Over the course of his seven albums and countless mixtapes, the Game has released his share of menacing deep cuts and straight bangers. The former Aftermath signee has been surrounded by a host of talent since he teamed up with Dre, and it’s reflected by the strength of his catalog. Along with his mentor, he’s worked with super producers like Kanye West, Timbaland, Pharrell, Just Blaze, Cool & Dre, Hi-Tek, DJ Premier, DJ Toomp, DJ Quik, and Boi-1da, among others. He’s rapped alongside Nas, Snoop Dogg, Ice Cube, Eminem, Lil Wayne, 50 Cent, Drake, Kendrick Lamar, (Young) Jeezy, Rick Ross, and 2 Chainz. He’s had his share of big hits.

These are the best of them. Without further ado, here are the Game’s 25 best songs.

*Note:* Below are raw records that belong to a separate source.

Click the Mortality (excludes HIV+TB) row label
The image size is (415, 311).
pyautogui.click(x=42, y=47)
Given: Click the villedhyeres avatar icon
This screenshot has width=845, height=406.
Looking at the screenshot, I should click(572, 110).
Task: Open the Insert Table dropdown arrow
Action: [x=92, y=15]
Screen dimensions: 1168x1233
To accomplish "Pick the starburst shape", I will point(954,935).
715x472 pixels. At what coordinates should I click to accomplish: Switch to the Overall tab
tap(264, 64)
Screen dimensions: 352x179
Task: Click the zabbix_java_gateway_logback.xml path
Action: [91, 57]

  • “All That (Lady)” f/ Lil Wayne, Big Sean, Fabolous, and Jeremih (2012)

    Album: Jesus Piece
    Producer: Cool & Dre

    Nearly half of the work on “All That (Lady)” is done by its swelling D’Angelo sample, which turns the neo soul crooner’s vocals into a soulful bed of roses upon which the Game, Wayne, Sean, and Fabolous wax romantic about their lady friends. The group shares the rest of the burden with singer Jeremih, whose hook blends seamlessly with the “Lady” loop and tethers the rappers’ verses together. “All That” allows some of rap’s best punchers a chance to trade bars on a specific subject (women) in a confined space, and though they sometimes miss the mark (Big Sean: “My girl’s sweet (suite) like my hotel floor”), this is still a jabbing exhibition.

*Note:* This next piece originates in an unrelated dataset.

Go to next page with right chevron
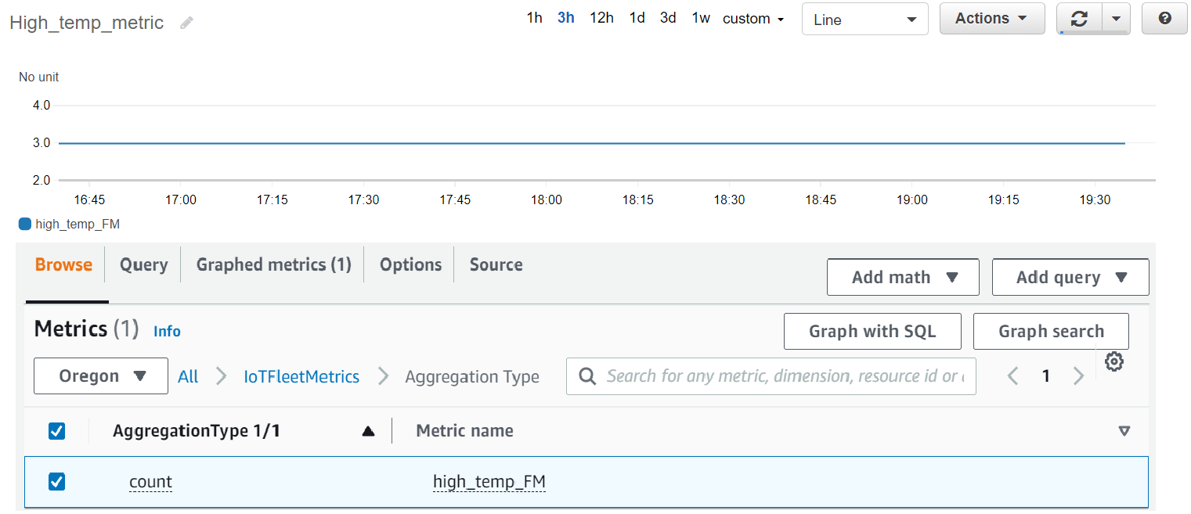[x=1079, y=376]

  • “Let’s Ride (Strip Club)” (2006)

    Album: Doctor's Advocate
    Producer: Scott Storch

    Scott Storch was never better at pretending to be Dr. Dre than in the mid-2000s, and after leaving Aftermath/G-Unit in ’06, no one needed a Dre proxy more than the Game. Thus, a couple of tracks from the Game’s sophomore album, Doctor’s Advocate (named as such because, well, you get it), were produced by Storch; the chief among them being its second single, “Let’s Ride,” which is G-funk pitched from the perspective of a guy who used to be in the Roots. Its slow-rolling groove simulates a ride in a ’64 Impala while the Game raps about being in one.


  • “Undefeated” f/ Busta Rhymes and Marsha Ambrosius (2011)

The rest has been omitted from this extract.